§ **Given request**
Copy the lines below verbatim, beginning with the line that contains "The image size is (1280, 720)." and ending with the line that contains "Action: tap(628, 1436)", both included.
>> start
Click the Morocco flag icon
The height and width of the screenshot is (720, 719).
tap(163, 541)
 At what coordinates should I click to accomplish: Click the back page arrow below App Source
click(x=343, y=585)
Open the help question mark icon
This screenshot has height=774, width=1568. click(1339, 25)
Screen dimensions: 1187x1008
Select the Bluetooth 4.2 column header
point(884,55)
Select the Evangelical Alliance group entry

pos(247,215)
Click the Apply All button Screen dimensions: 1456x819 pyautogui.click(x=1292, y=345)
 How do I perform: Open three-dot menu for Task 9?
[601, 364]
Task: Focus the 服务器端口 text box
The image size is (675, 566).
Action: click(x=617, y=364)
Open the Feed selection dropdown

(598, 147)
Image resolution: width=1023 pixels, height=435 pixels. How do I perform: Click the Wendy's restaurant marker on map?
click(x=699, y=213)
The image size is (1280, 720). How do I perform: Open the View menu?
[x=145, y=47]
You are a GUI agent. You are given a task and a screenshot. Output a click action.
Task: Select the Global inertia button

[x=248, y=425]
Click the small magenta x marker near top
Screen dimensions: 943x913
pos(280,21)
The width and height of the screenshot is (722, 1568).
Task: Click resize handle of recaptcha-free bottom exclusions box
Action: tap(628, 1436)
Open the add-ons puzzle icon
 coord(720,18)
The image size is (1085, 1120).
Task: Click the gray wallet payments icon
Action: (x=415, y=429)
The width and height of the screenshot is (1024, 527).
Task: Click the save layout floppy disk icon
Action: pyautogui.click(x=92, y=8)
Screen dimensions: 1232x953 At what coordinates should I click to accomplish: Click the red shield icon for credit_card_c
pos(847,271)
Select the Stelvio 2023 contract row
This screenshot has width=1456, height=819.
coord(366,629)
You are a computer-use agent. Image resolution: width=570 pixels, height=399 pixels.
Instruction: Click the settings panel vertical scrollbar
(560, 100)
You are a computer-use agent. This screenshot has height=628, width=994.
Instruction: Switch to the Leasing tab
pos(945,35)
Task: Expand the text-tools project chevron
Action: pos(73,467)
>> end
§ **Written response**
The image size is (1280, 720). How do I perform: Open the View menu?
[x=145, y=47]
You are a GUI agent. You are given a task and a screenshot. Output a click action.
Task: Select the Global inertia button

[x=248, y=425]
Click the small magenta x marker near top
Screen dimensions: 943x913
pos(280,21)
The width and height of the screenshot is (722, 1568).
Task: Click resize handle of recaptcha-free bottom exclusions box
Action: tap(628, 1436)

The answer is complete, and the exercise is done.